Giriraj Singh flags 15% merchandise export rise in Q1 FY27
Synopsis
Key Takeaways
Union Textiles Minister Giriraj Singh on Saturday, 4 July 2026, highlighted a more than 15 per cent increase in India's merchandise exports during April–June 2026, sharing the data via the NaMo App on X. The post underscores the ruling dispensation's emphasis on export-led growth as the country works toward an ambitious trade milestone.
Context
Singh's post, written in Hindi, states: 'अप्रैल-जून में मर्चेंडाइज एक्सपोर्ट में 15% से अधिक की बढ़ोतरी' — ['More than 15 per cent growth in merchandise exports in April–June']. The minister shared the update alongside a linked article reporting that India has set a $1 trillion export target for FY27 and is eyeing a roughly 17 per cent jump in merchandise shipments for the full fiscal year. The post signals that the first quarter of FY27 is tracking ahead of earlier projections.
The Commerce Ministry has framed the $1 trillion overall export target — covering both goods and services — as a defining benchmark for India's trade ambitions by FY27. A strong April–June showing in merchandise would represent a meaningful early step toward that goal, given that goods exports have historically been the more volatile component.
Policy Backdrop
India's export push draws on a layered policy architecture built over the past decade. The Foreign Trade Policy 2023–28 laid out a framework to expand India's share in global merchandise trade, while the Production Linked Incentive (PLI) scheme for textiles, notified in 2021, was designed specifically to attract fresh investment and lift shipments in a sector that employs tens of millions of workers.
These efforts sit within the broader Make in India initiative launched in 2014, which sought to improve manufacturing competitiveness across sectors. Textiles have consistently featured as a priority labour-intensive sector in government messaging, given their outsized role in rural employment and foreign-exchange earnings. Ongoing Free Trade Agreement negotiations with key markets are expected to further shape market-access conditions for Indian exporters.
Stakeholders and Impact
A sustained double-digit growth rate in merchandise exports would benefit textile exporters and MSME manufacturers most directly, as these segments account for a significant share of India's goods shipment basket. Improved order flows could translate into hiring and capacity expansion, particularly in textile hubs across Gujarat, Tamil Nadu, Maharashtra, and Uttar Pradesh.

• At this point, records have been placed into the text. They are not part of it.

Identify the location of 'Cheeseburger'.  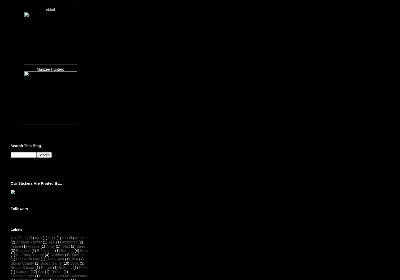
(10, 276).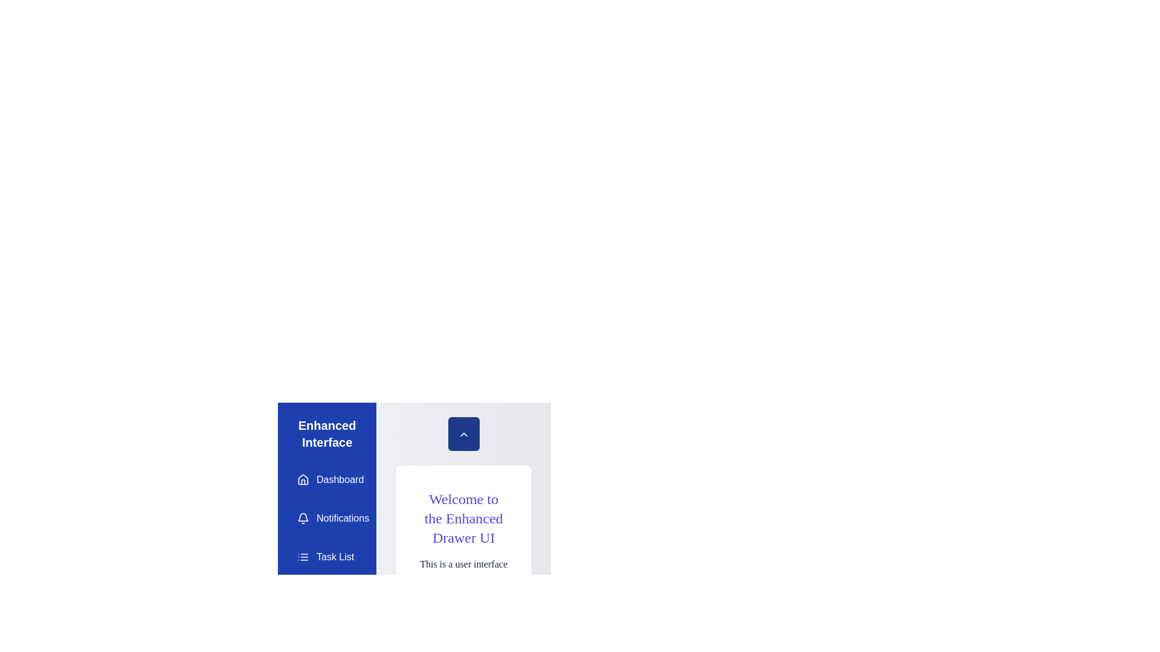 The height and width of the screenshot is (652, 1160). What do you see at coordinates (327, 557) in the screenshot?
I see `the drawer item Task List to navigate` at bounding box center [327, 557].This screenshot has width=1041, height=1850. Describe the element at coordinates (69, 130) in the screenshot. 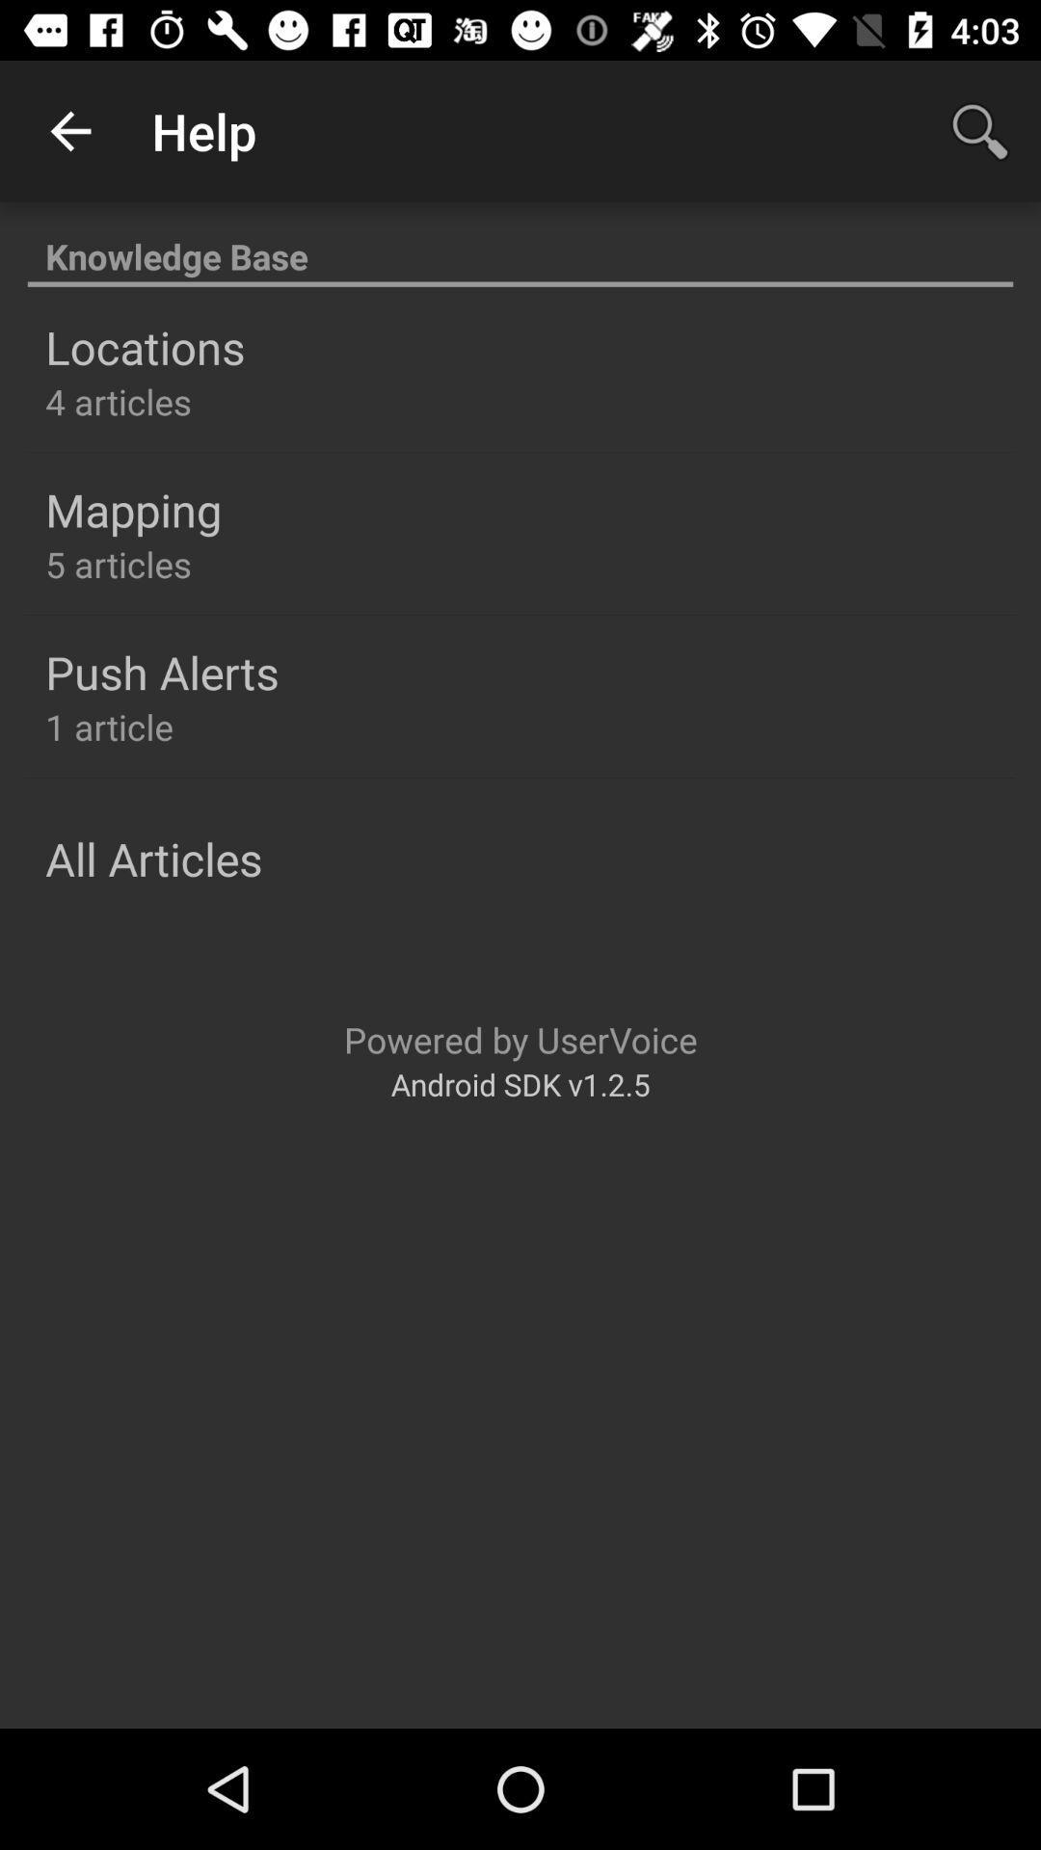

I see `the icon above knowledge base item` at that location. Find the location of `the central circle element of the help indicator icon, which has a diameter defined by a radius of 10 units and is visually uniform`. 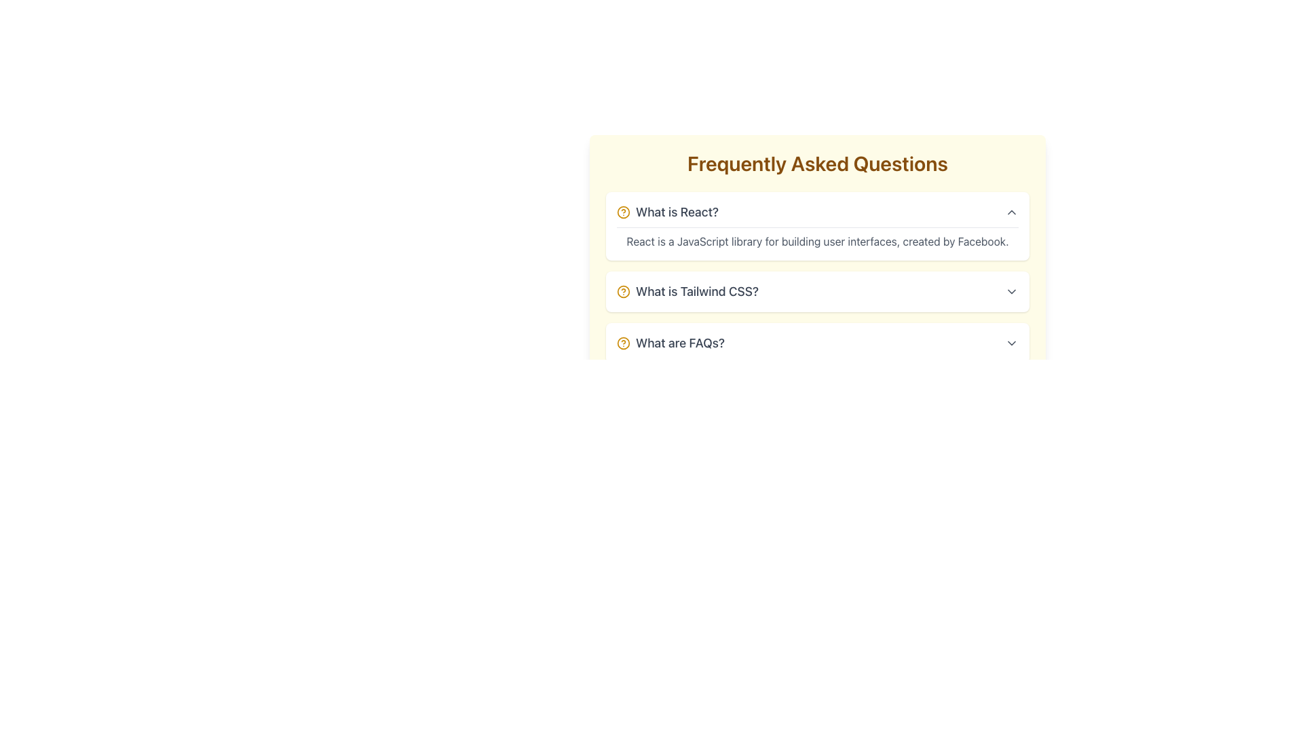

Global supply-chain realignments — as buyers seek to diversify away from single-country sourcing — have opened a window for Indian exporters to capture incremental market share. The 15-plus per cent Q1 growth figure, if sustained, would reinforce India's positioning as a reliable alternative manufacturing and export base. The Ministry of Textiles has been actively coordinating with industry bodies to address bottlenecks in logistics, raw-material availability, and compliance costs.
What's Next
Attention will now turn to the Commerce Ministry's official quarterly export data release, which will provide a detailed breakdown by commodity and destination market. Any upward or downward revision to the FY27 merchandise shipment target in the next Union Budget will be closely watched by industry. Progress on pending Free Trade Agreement talks — particularly with the European Union and the United Kingdom — could materially alter the trajectory of textile and broader merchandise exports in the coming quarters.
If the April–June momentum holds through the remaining three quarters, India would be firmly on course to test the upper bound of its FY27 export ambitions — a result that would carry significant weight in the government's economic narrative ahead of the next electoral cycle.